Records drawn from a dataset

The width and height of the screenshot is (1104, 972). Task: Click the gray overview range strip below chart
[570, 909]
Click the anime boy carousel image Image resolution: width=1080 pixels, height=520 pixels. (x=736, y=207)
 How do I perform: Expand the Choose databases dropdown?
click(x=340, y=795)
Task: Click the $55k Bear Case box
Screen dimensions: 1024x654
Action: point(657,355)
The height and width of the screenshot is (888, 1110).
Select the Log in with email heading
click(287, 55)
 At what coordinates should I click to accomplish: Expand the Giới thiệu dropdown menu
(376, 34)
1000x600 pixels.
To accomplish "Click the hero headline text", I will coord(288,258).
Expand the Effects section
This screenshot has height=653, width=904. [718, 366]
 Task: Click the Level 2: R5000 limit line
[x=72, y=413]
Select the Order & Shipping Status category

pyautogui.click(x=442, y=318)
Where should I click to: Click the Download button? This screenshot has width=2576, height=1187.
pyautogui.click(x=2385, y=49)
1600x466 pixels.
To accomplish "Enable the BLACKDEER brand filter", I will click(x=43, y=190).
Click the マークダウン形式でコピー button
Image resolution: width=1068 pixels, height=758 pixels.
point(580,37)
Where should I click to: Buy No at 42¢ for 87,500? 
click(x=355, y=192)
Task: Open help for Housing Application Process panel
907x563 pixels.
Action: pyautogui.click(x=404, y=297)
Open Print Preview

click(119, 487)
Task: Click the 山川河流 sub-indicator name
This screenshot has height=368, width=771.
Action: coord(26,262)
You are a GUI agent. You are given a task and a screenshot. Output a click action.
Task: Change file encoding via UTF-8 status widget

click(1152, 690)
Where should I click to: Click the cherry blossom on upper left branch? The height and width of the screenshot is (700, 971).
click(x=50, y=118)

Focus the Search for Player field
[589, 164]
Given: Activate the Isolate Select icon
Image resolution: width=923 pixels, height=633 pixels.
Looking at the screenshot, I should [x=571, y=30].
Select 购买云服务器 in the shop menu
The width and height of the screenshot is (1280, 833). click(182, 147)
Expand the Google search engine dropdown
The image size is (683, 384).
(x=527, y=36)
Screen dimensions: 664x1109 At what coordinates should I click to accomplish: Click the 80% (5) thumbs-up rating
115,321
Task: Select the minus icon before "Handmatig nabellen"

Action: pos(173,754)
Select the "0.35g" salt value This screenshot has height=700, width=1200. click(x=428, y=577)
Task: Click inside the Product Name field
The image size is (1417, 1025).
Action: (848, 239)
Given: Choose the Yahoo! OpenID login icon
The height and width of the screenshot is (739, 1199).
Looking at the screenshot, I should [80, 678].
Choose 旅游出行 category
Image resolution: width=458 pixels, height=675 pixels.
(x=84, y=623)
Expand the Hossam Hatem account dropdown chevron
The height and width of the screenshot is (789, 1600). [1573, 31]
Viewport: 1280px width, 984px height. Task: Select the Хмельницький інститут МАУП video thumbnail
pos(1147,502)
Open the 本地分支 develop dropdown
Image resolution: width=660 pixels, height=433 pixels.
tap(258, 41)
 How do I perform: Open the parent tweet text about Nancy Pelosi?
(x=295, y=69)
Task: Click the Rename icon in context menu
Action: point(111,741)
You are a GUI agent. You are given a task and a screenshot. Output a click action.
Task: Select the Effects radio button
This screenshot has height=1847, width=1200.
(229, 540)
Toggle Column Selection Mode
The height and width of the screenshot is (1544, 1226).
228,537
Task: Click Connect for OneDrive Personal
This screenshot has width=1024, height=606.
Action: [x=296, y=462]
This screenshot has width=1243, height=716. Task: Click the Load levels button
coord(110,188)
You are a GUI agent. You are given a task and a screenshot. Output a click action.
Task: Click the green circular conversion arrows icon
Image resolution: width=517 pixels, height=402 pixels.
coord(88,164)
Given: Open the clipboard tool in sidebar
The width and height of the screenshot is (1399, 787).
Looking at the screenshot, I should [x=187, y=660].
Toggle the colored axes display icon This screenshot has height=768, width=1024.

▶ [Prompt] Only this range is to be output: the line that contains "Given: Open the clipboard tool in sidebar" through the last line of the records above, both inclusive.

▶ [Task output]
Given: Open the clipboard tool in sidebar
The width and height of the screenshot is (1399, 787).
Looking at the screenshot, I should [x=187, y=660].
Toggle the colored axes display icon This screenshot has height=768, width=1024.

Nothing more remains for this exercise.